Background: OpenAirInterface (OSA) is an open software that gathers a community of developers from around the world who work together to build wireless cellular Radio Access Network (RAN) and Core Network (CN) technologies.
Our developer community is mainly working in academic research centers and at a few industrial partners. Before I joined the company, the process of integrating new contributions was fully manual. This community was not used to automated builds and test processes, and the validation was not systematic. When I joined the foundation three years ago they thought incorporating Continuous Integration would be a one-year job. But I warned that CI is a living animal and requires constant maintenance.
Goals: Improve the quality and the functionality of our source code base while constantly adding new features.
Solution & Results: I set out to create a full open-source 4G/5G stack that is easy to use and contribute to. So I proposed to hook the Git repositories with an already existing, not-used-at-all Jenkins instance. I've created some initial pipelines that were just doing simple builds and feedback to the Git Merge Request. It enabled a reflection of the contribution workflow with not only builds and tests but also review and approval processes.
Jenkins eased the pain for the integrators!

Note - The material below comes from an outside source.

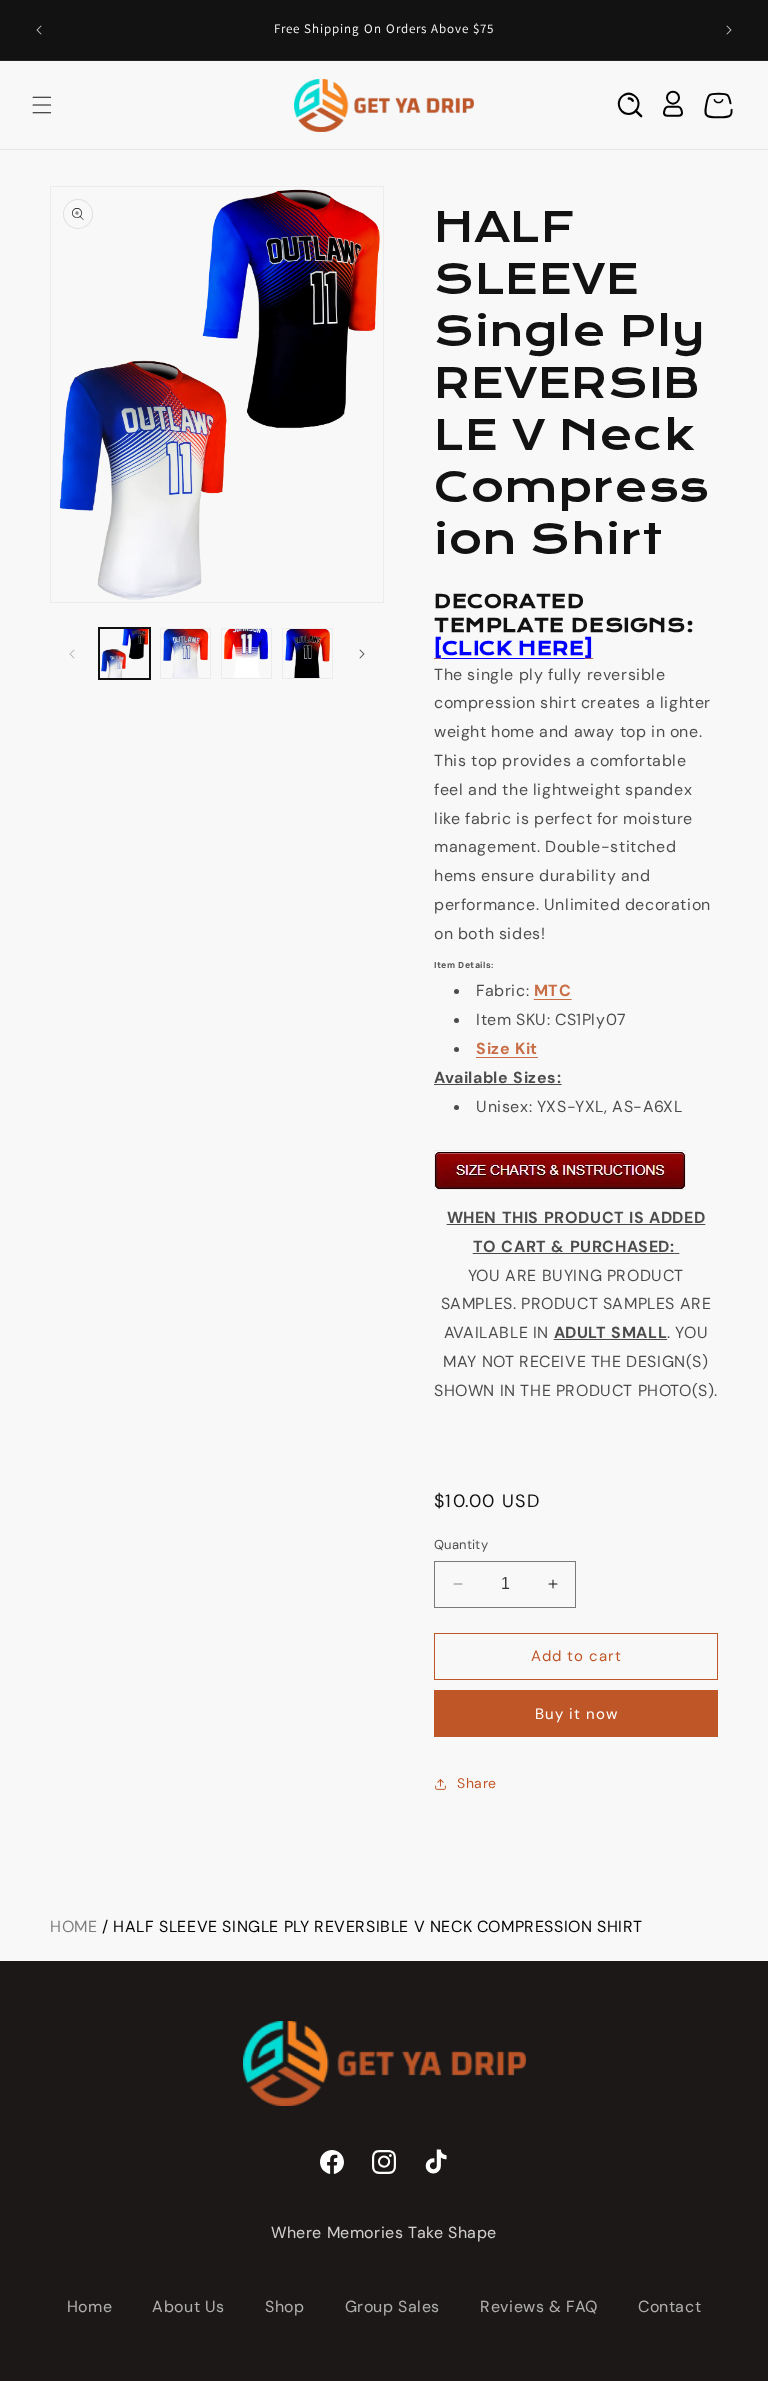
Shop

Since our expansion in development from 4G to 5G, we have hired two additional engineers to help add more pipelines. We have more pipelines that perform verification and validation since most of our contributors cannot run the entire test suite independently. We are even using the Jenkins pipeline to create a real-time dashboard for our merge request status from review to approval status.

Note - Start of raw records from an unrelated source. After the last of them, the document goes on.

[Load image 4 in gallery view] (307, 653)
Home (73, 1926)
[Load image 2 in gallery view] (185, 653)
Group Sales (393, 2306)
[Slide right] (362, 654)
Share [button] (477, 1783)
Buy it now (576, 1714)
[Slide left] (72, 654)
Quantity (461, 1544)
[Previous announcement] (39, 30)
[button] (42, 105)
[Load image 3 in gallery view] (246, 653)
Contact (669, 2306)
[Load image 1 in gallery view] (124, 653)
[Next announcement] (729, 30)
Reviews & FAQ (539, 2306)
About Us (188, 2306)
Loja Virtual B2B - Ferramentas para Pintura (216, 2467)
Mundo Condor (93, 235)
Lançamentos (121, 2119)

Last but not least, since one of our founding members has its own OpenShift Cluster, we have migrated part of our pipelines to an instance running on that cluster. We are now in the process of using "virtual" agents (pods in the cluster) to run our pipelines. The key capabilities we deployed include, first and foremost, the plugins between Jenkins and our Git repositories hosts (GitLab, GitHub). Without these, automation would have been more difficult for Blue Ocean plugins for a nice view of the different stages of a pipeline. We also used the email extension and Slack plugins to notify the developers of their contribution results. The Lockable resources plugin is heaven! It enabled us to share hardware resources (computers, radio equipment, smartphones) between CI builds and developers doing a debug session.